AWS Machine Learning and Automation
“With 1Strategy’s guidance, we were able to take a big step forward in developing and operationalizing ML models within the AWS environment. This project yielded a roughly 50% improvement to the success metric when compared to the current process,”
-John Borgo, Vice President of Analytics, Angie’s List
About ANGI Homeservices
Through its brands including Angie’s List and HomeAdvisor, ANGI Homeservices is creating the world’s largest digital marketplace for home services, connecting millions of homeowners across the globe with home service professionals. Headquartered in Denver, Colorado, ANGI Homeservices connects homeowners with trusted home service professionals across the United States, Canada, and Europe.
The Angie’s List digital marketplace platform enables service providers (such as plumbers, roofers, carpenters, etc.) from all over the United States to publicize their services to homeowners in their locale by creating a membership on the platform. Each new member joins at a free tier and can pay more to unlock premium advantages such as advertising.
Angie’s List was seeking to improve its ability to identify which service providers are likely to upgrade their account tier so that their sales force can focus on these customers and drive revenue. Prior to working with 1Strategy, the primary production model for identifying service providers to target was a static heuristic based on deep domain knowledge.
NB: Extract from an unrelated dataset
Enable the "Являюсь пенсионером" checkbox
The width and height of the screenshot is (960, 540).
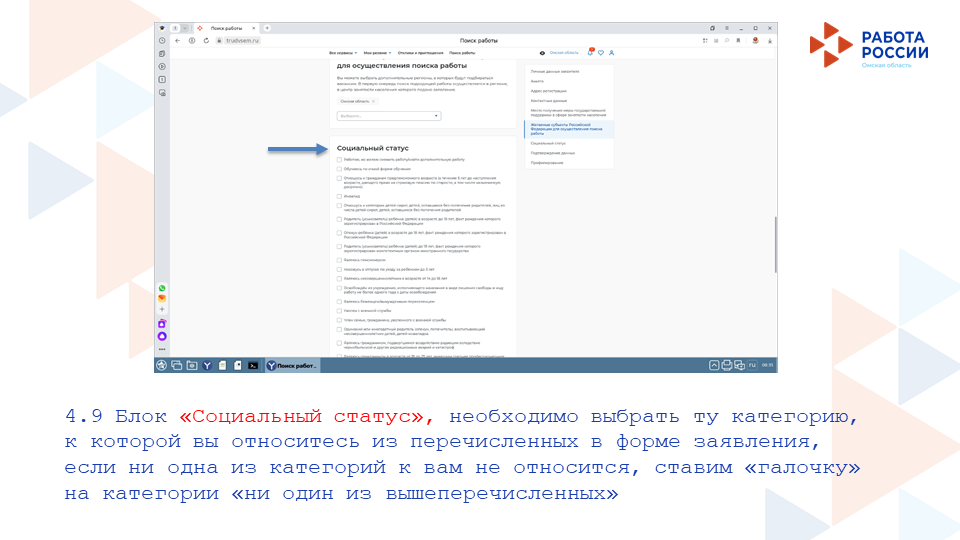pyautogui.click(x=339, y=258)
Angie’s List had also developed machine learning (ML) models based on the Random Forest and XGBoost algorithms which were competitive with this benchmark heuristic.
One of the big challenges for ML in this environment is class imbalance, where most of the customers fall into the free subscriber class. Because there are so many of them, falsely classifying even a small percentage of free subscribers to the subscriber class produces a large number of “false positives,” making it difficult to pick out the customers who are truly most likely to opt for premium benefits.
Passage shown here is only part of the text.